The absolute rule concept in these three cases and in some cases in the federal courts underwent a change with the promulgation of the rule quoted from Roviaro v. United States, 353 U. S. 53, 61 by this court in Estevez v. State, 130 Ga. App. 215
, 216 (2), supra, appearing in Headnote 1 of this opinion and took a turn of development more liberal to the state. This is illustrated by the following quotation from Soles v. United States, 482 F2d 105, 108: "Appellant's other claim is that the trial court should have compelled the Government to disclose the identity and whereabouts of the informant, who, it is alleged might have supported a claim of mistaken identity. The guiding principles are stated in Roviaro v. United States, 353 U. S. 53, 61-62, 77 SC 623, 1 LE2d 639 (1957). Soles relies on the words we have italicized in the following sentence from the opinion: Where the disclosure of an informer's identity, or of the contents of his communication, is relevant and helpful to the defense of an accused, or is essential to a fair determination of a cause, the privilege must give way. Both reason and context demonstrate, however, that these words are not to be read with extreme literalness. Determining whether the testimony of an informer is likely to be 'relevant and helpful' is a task best left to the trial court's informed discretion. On the next page of the Roviaro opinion, the Court made it clear that the principle of disclosure is far from absolute, 353 U. S. at 62, 77 SC at 628: . . ."

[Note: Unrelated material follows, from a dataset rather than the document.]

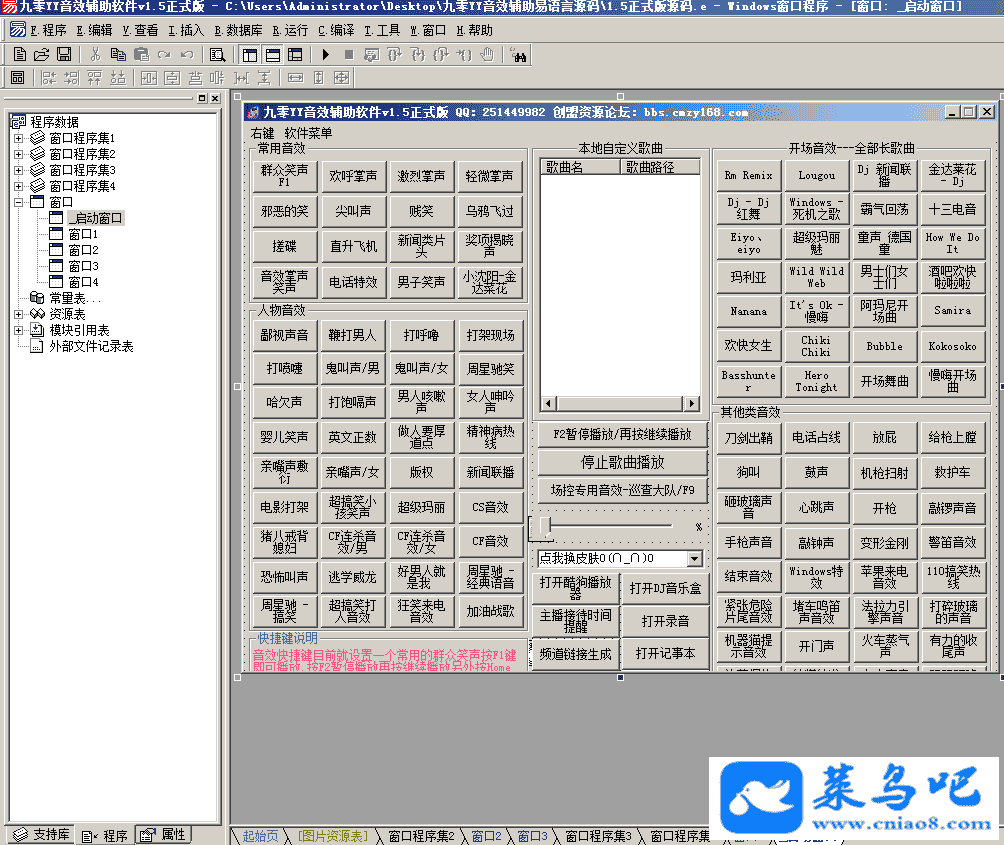This screenshot has height=845, width=1004.
Task: Click the Save floppy disk icon
Action: (63, 54)
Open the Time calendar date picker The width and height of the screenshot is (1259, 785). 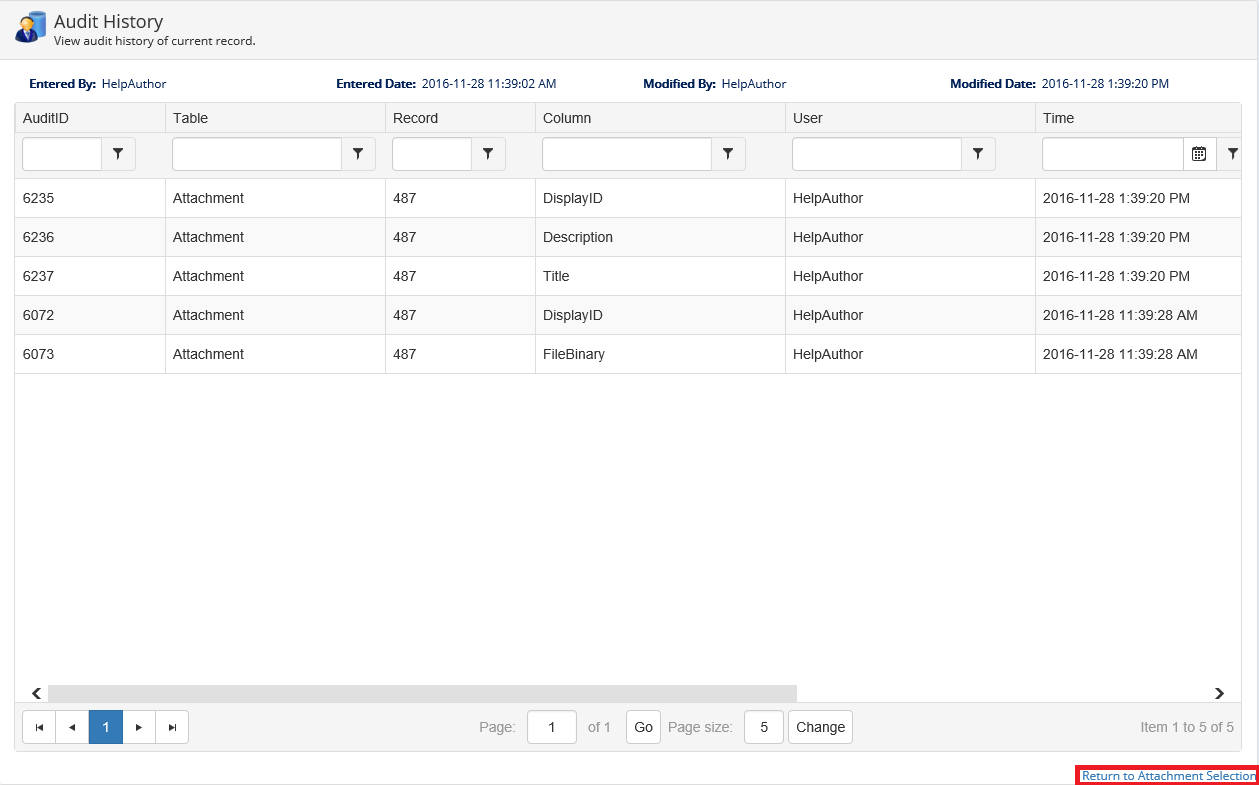coord(1199,154)
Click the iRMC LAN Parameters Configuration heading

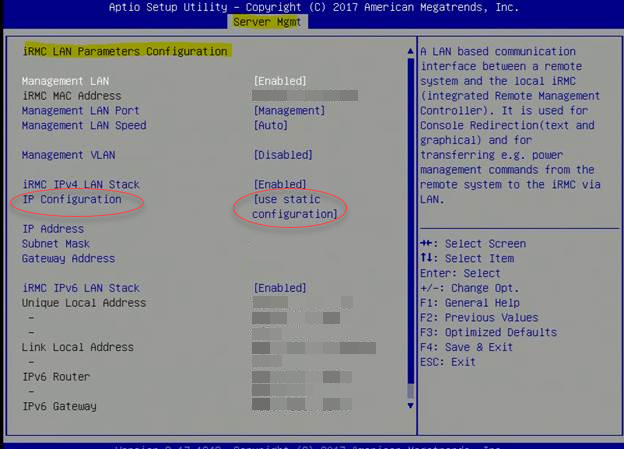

The court, in Soles, then quoted from Roviaro v. United States, supra, the identical quotation therefrom as appears in Headnote 1 of this opinion. See also, United States v. Simonetti, 326 F2d 614, 616; United States v. Fredia, 319 F2d 853, 854. This more liberal rule was also again approved in Welch v. State, 130 Ga. App. 18
, 19 (3), supra.
We, therefore, conclude that the more liberal rule permitting the court to exercise its discretion under all the facts and circumstances is better than an absolute rule which requires the disclosure of the informer's name once he steps outside of the role of a strict informer by participating in some manner in the sale and purchase of the contraband, even if it be only as a witness. We, hereby, overrule Crosby v. State, 90 Ga. App. 63
, supra, Roddenberry v. State, 90 Ga. App. 66
, supra, and Smallwood v. State, 95 Ga. App. 766
, supra, insofar as they purport to establish an absolute rule requiring the court, under the facts in those cases, to grant to the defendant the right to the name and identity of the informer as a matter of law.